The problem: Only the lines from the one containing "Given: Collapse section" through the final line below belong in the output, copied exactly and without pictures.

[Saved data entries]
=== Begin Enclosure ===
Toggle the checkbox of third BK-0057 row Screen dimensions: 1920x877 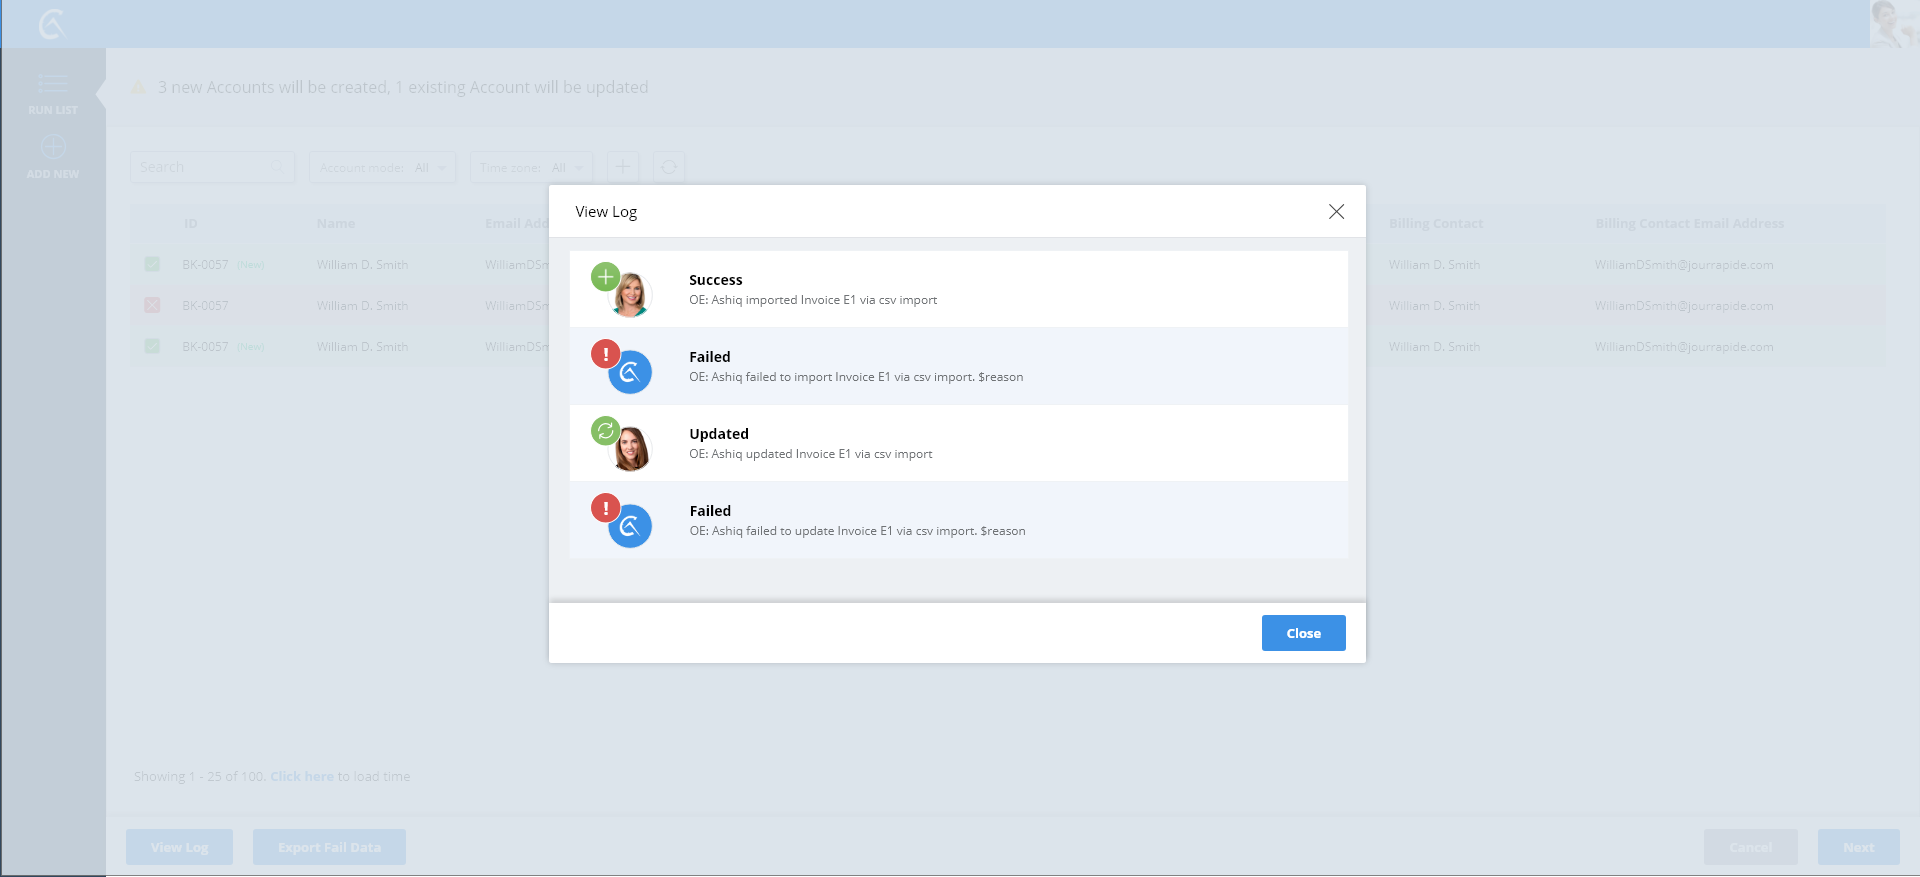click(152, 347)
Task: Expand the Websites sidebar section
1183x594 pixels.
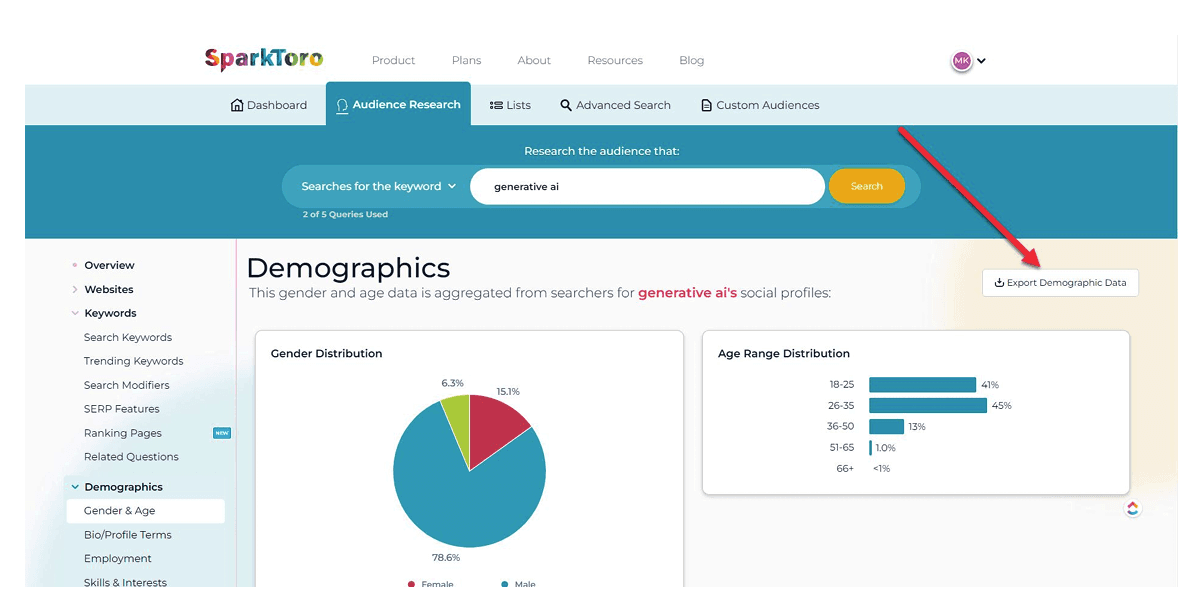Action: pos(75,290)
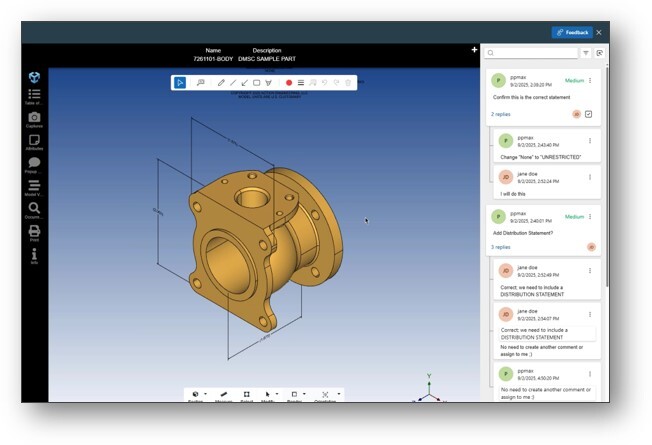Click the Feedback button
The width and height of the screenshot is (652, 445).
coord(572,32)
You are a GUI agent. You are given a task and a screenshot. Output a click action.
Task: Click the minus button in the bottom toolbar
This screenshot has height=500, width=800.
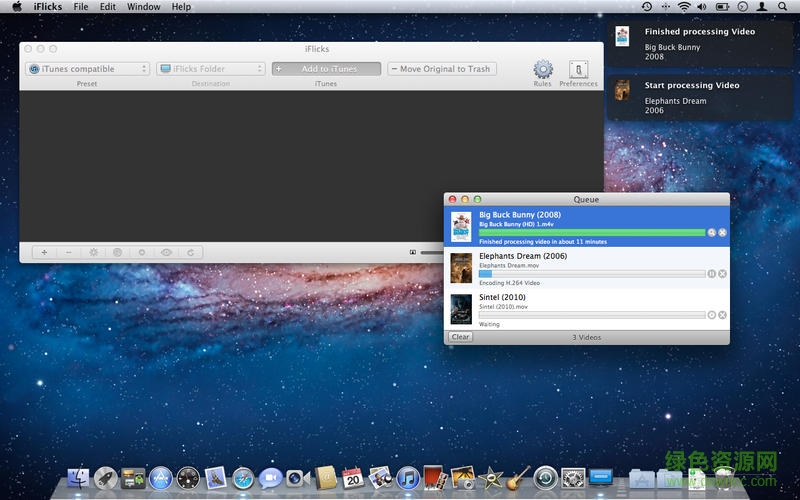[68, 253]
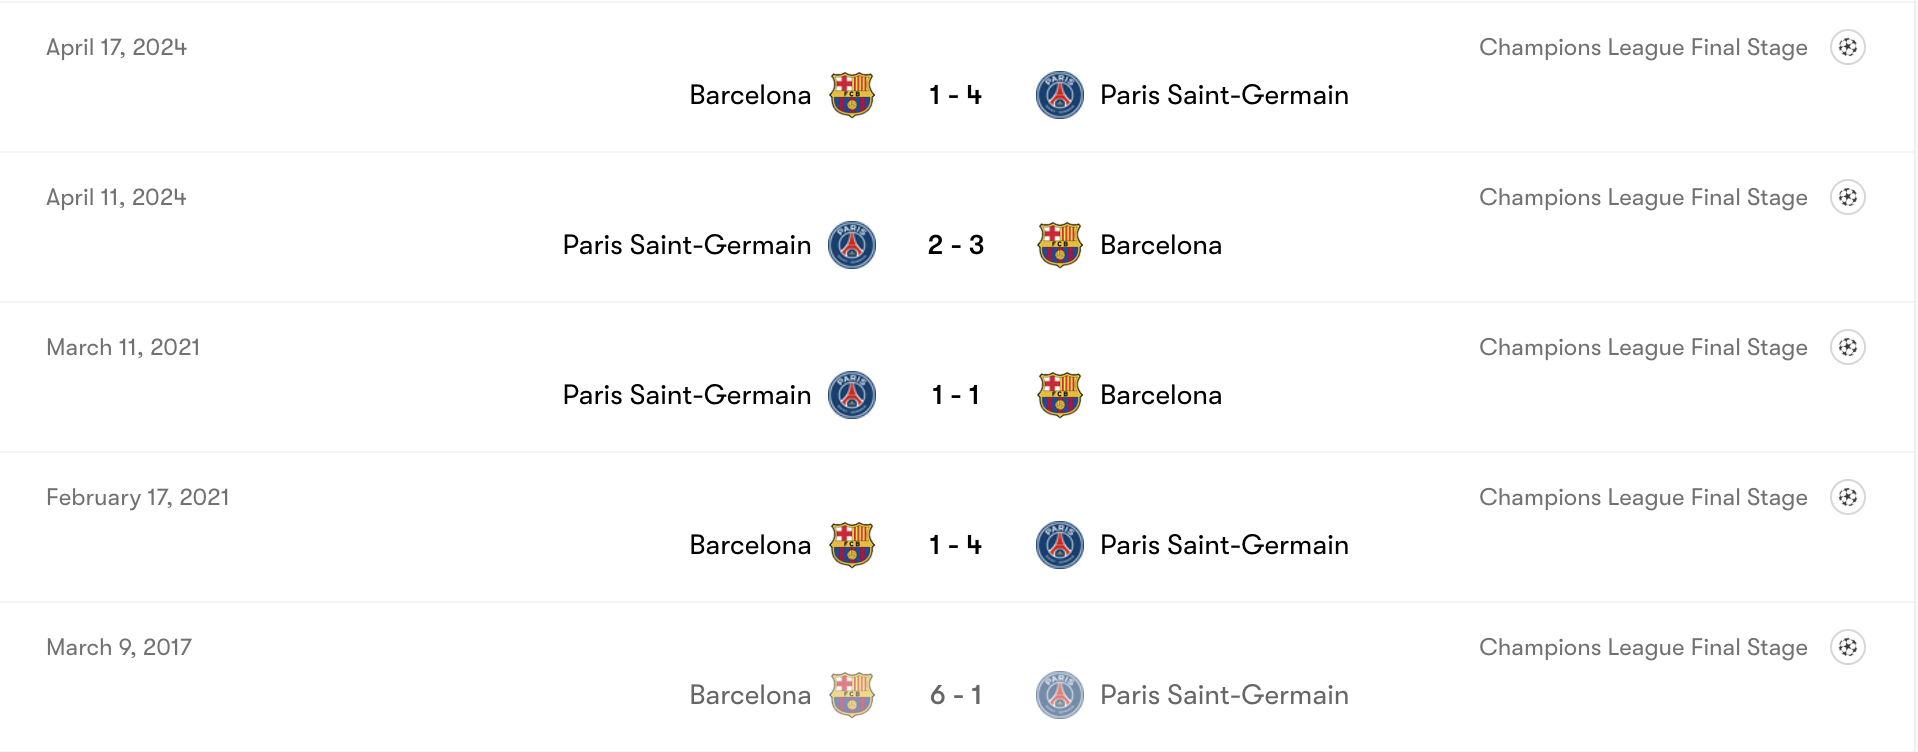Open the 6 - 1 score on March 9, 2017
This screenshot has width=1918, height=752.
[x=956, y=695]
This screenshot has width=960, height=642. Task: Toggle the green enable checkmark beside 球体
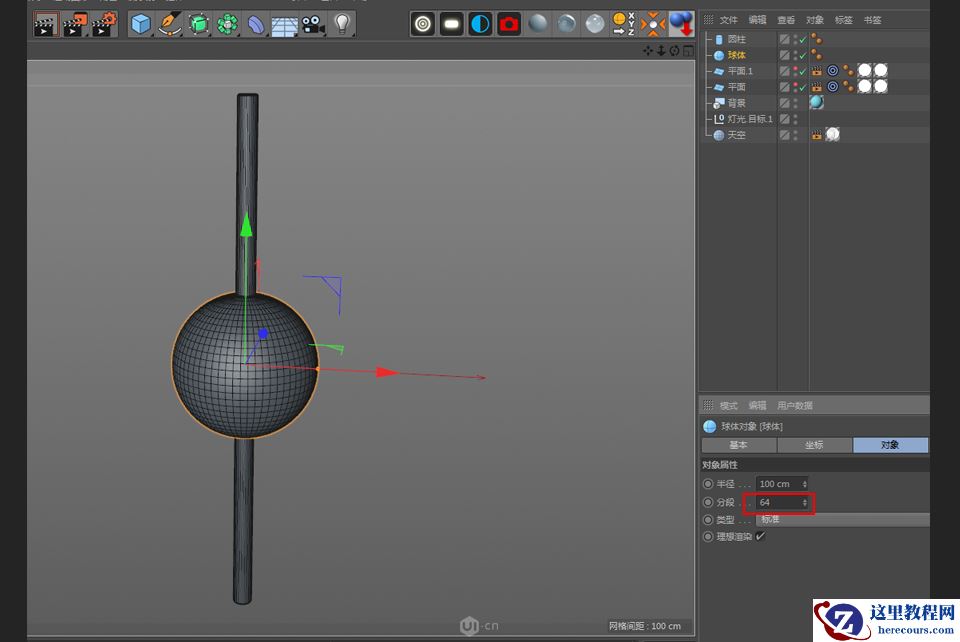pyautogui.click(x=801, y=53)
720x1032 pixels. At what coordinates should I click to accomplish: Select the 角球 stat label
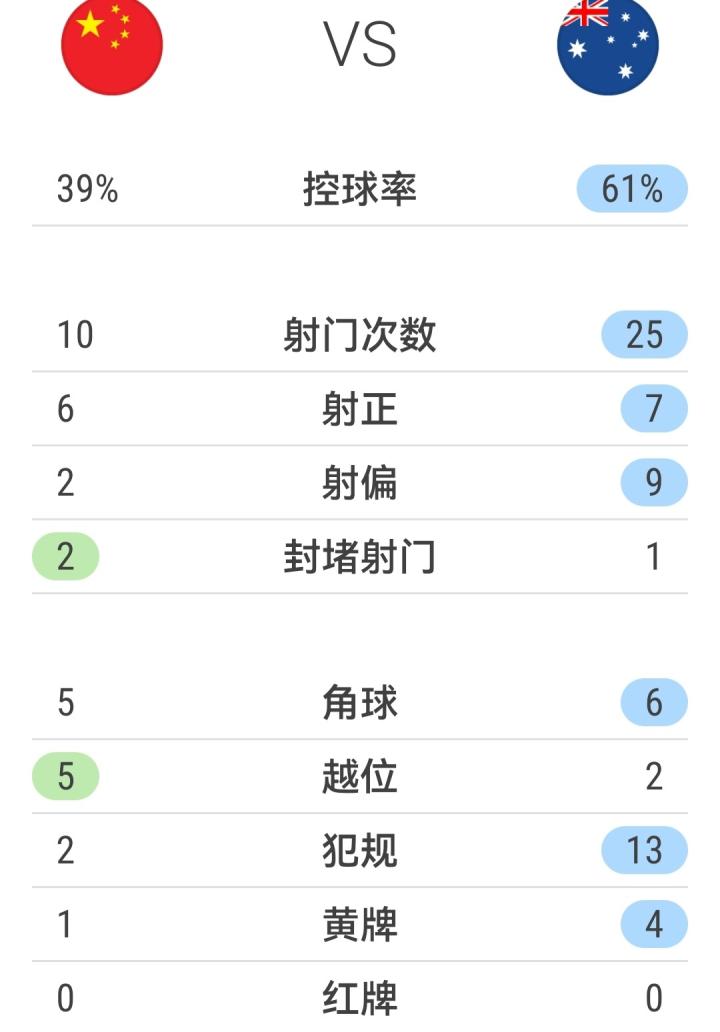360,703
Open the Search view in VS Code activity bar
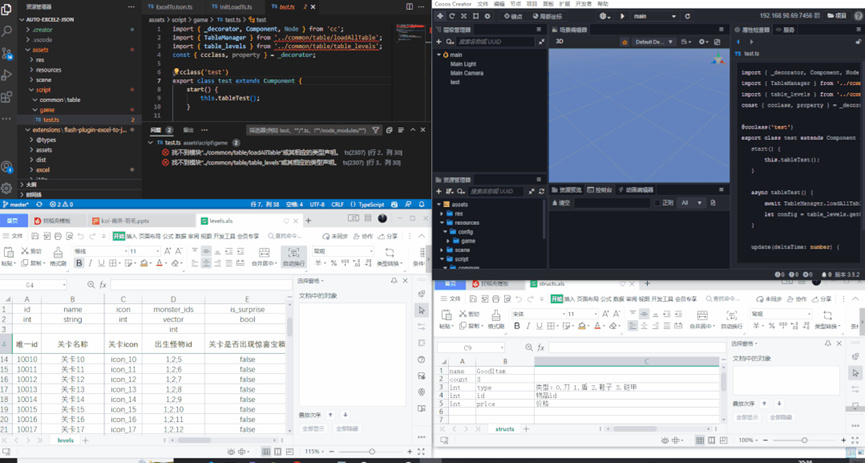 pos(8,31)
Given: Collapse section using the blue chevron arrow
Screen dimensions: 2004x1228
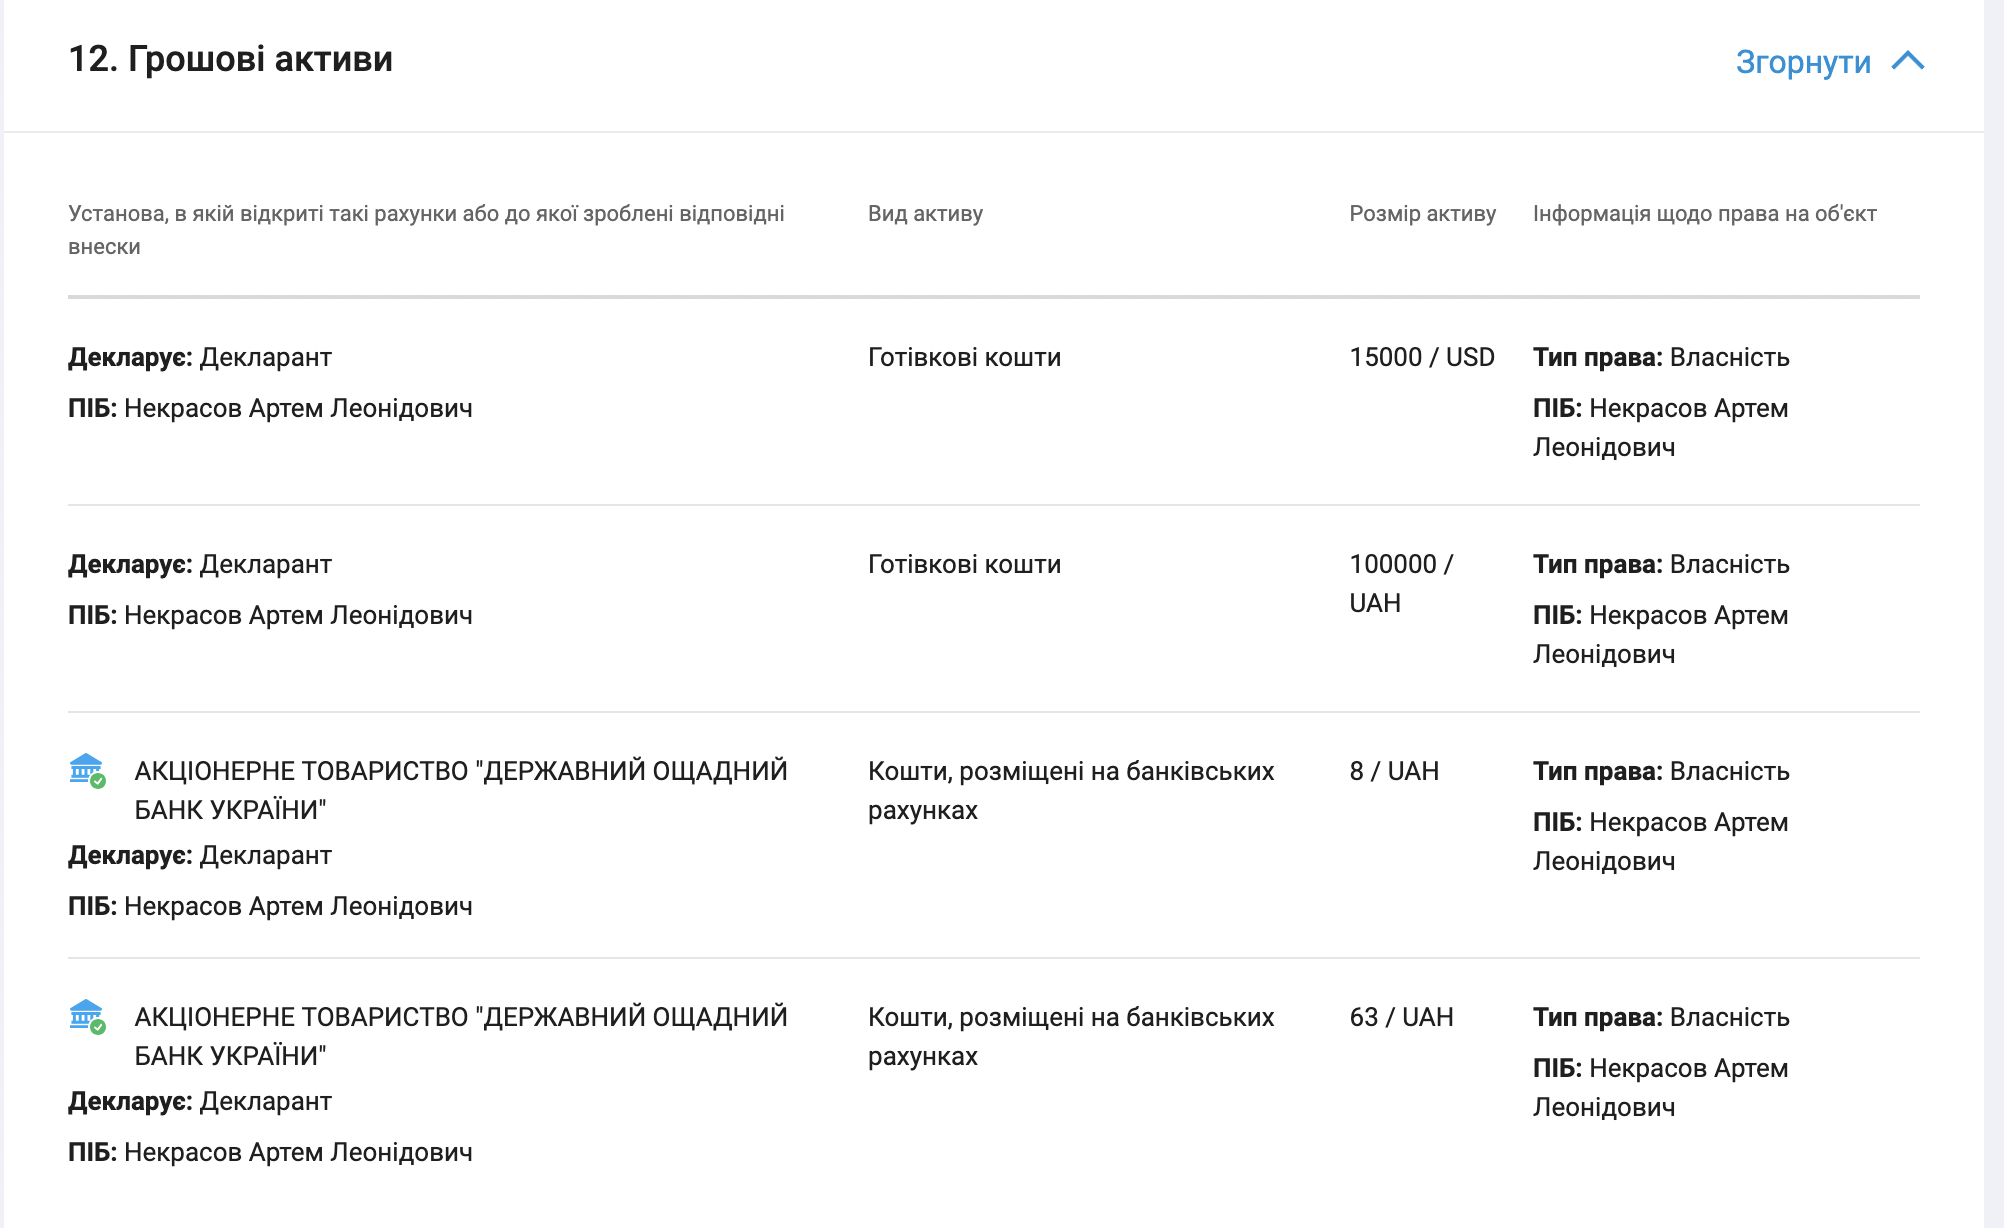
=== End Enclosure ===
Result of the exercise:
Given: Collapse section using the blue chevron arrow
Screen dimensions: 2004x1228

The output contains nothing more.